Egipto, hace 100 años es provincia romana, quizás mejor escrito, es propiedad particular del Emperador de Roma. Este es Publio Elio Adriano, quien aplica una política de mejora de regadíos para mejorar las cosechas (no olvidemos Egipto es el granero de Roma), estamos en tiempos de paz, las mercancías los productos procedentes de más allá del llamado Sinus Arabicus (el mar Rojo) traidos desde Sri Lanka y la India, llegan a puertos como Mios Hormos (la actual Quseir) y como no a Berenice. Las canteras de Mons Claudianus con su granodiorita o Mons Porphyrites con el pórfido permitirán a Roma esculpir estatuas y templos, las minas de oro y turquesas...... en fin todo ha de ser llevado a Roma, todo ha de ser transportado desde este rico desierto oriental al Nilo, y de allí vía Alejandría a la misma Roma.

Es así que el Emperador Adriano manda construir una Vía que lo facilite, lo encarga al prefecto de aquel momento M.Petronius Mamertinius y ejecuta la orden, la Legion II Trajana (os adjunto una imagen de su estandarte) auxiliada por cohortes de etnia local.
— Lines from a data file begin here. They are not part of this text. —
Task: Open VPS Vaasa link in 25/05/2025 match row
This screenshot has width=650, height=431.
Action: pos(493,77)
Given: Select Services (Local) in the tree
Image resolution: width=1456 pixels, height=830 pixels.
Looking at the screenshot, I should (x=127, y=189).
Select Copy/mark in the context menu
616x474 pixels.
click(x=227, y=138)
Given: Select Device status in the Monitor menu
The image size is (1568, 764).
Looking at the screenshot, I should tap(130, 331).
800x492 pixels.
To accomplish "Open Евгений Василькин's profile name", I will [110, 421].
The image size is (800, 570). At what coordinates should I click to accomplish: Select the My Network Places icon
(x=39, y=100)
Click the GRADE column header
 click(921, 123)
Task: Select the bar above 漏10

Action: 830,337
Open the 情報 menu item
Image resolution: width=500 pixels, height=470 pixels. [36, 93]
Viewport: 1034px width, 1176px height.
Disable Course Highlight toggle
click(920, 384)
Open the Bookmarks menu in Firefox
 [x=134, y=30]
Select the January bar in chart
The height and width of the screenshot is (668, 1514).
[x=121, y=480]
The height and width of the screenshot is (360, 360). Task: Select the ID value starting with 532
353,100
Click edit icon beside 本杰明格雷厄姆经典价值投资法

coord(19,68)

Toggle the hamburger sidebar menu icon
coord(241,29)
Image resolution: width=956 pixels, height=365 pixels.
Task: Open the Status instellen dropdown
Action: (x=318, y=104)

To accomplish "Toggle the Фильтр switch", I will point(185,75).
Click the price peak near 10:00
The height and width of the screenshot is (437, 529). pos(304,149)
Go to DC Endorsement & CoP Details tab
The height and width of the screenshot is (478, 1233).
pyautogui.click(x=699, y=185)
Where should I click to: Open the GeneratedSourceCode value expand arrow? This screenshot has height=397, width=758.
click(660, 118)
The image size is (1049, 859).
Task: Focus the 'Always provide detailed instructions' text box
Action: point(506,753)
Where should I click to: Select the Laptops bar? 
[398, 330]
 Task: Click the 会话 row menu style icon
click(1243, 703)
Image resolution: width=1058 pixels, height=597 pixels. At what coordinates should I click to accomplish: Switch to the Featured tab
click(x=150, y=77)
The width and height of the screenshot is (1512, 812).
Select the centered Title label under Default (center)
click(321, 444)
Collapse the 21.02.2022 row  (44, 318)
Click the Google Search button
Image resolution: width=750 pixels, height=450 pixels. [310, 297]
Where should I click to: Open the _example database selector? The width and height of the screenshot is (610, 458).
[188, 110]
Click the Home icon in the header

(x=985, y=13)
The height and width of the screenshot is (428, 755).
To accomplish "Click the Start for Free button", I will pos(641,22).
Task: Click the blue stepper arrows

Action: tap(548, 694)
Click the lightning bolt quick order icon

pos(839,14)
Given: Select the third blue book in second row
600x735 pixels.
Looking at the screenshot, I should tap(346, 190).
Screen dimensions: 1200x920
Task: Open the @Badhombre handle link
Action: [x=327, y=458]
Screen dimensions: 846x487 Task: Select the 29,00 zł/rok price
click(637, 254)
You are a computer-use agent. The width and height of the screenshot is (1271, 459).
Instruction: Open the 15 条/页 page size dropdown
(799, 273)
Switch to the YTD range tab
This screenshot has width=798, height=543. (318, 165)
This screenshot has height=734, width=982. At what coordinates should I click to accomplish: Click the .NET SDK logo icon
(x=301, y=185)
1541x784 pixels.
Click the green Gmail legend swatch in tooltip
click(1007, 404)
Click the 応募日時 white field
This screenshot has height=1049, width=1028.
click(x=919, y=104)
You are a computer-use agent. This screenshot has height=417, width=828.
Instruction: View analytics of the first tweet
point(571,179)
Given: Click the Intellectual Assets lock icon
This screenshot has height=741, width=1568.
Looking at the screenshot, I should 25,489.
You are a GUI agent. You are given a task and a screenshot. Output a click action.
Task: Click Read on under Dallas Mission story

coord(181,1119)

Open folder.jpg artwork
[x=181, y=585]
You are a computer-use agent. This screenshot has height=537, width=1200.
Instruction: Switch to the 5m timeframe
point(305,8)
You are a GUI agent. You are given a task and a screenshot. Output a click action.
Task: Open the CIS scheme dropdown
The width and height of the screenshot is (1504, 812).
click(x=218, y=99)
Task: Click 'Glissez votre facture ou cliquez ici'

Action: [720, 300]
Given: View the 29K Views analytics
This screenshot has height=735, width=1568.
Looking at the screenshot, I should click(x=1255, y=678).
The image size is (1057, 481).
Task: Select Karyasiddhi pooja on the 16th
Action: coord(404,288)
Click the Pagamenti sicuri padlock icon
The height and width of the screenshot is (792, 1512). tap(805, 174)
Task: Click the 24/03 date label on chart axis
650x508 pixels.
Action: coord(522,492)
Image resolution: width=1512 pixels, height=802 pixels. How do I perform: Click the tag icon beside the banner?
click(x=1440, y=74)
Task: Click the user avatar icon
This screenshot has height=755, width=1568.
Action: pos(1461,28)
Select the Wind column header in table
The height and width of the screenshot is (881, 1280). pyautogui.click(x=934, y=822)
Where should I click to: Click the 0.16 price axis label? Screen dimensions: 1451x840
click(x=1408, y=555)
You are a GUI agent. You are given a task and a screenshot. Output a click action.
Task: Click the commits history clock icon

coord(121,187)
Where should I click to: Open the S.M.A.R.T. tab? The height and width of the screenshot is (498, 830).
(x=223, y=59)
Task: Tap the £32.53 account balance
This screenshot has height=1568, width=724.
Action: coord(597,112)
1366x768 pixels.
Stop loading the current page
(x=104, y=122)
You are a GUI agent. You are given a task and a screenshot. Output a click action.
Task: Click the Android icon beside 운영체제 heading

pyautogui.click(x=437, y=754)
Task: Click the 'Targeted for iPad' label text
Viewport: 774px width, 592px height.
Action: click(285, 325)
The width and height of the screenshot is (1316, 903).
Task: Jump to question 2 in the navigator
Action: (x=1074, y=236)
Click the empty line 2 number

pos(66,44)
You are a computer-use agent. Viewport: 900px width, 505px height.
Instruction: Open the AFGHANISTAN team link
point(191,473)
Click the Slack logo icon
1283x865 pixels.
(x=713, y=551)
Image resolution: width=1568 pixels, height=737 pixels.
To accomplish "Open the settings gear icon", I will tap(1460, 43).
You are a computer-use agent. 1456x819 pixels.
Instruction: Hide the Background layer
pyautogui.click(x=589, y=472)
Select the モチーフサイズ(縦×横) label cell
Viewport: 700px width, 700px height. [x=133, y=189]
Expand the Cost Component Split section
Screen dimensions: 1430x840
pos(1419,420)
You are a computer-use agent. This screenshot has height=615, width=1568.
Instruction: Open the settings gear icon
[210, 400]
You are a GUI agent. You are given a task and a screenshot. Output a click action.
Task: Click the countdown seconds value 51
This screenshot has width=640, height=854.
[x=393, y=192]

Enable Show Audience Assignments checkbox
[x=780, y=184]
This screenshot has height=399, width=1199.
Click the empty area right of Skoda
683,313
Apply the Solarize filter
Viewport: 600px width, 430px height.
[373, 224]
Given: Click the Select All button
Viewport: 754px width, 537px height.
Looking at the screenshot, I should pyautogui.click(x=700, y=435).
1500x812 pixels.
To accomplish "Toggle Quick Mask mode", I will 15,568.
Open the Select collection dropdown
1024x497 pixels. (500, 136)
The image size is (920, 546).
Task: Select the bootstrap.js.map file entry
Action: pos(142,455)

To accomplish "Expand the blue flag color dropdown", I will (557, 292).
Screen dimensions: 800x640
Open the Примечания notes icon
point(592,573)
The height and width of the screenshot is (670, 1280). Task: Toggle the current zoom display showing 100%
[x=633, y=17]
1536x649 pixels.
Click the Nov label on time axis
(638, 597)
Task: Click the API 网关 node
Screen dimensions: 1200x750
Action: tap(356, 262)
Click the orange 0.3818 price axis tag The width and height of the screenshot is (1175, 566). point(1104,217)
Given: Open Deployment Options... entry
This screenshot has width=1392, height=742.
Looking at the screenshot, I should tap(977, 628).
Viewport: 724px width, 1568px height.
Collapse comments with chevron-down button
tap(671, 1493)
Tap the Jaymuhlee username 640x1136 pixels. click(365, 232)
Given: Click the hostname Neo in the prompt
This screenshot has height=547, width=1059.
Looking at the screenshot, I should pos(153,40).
Mapa de la zona del viaje donde podemos ver la Vía Hadriana así como otras rutas y puntos de interés arqueológico e histórico.
A diferencia de otros pueblos (el propio Anibal, lider de los Cartagineses, decia Aut Viam Inveniam Ego Faciam (encuentra el camino, hazte uno propio), Roma planificada y construya vías, caminos que permitieran su expansión tanto militar como comercial, en nuestros lares sabemos de nuestras Vía Augusta o Vía Nova, por ejemplo, y así fue en todo el imperio.
La Vía Hadriana nuestro objetivo, transcurría desde el Nilo, desde la ciudad de Antinoópolis (construida por el propio Adriano en 137 dC., en recuerdo y honor de su amante Antinoo, ahogado en el río) hasta Berenice Troglodytica, ciudad que unia el continente con la India, fuente de preciosas mercancías para Roma.
Por ello nuestra Vía Hadriana con sus 800 kilómetros disponía de mansus e hydreumas (puntos fortificados y de pozos de agua) especialmente al sur de la misma, aunque sin la calidad de las rutas o vías mas cercanas a la capital romana.

Mapa que nos permitirá ver algunos de los nombres citados en el relato
Que decir, que es ardua la tarea de poder ver mucho mas de lo que el asfalto cubre o el desierto permite, son tierras aridas, diria que tristes, pero hay vida, lo averiguaremos en las próximas etapas, y estos parajes "enganchan" crean adicción al viajero, sin duda.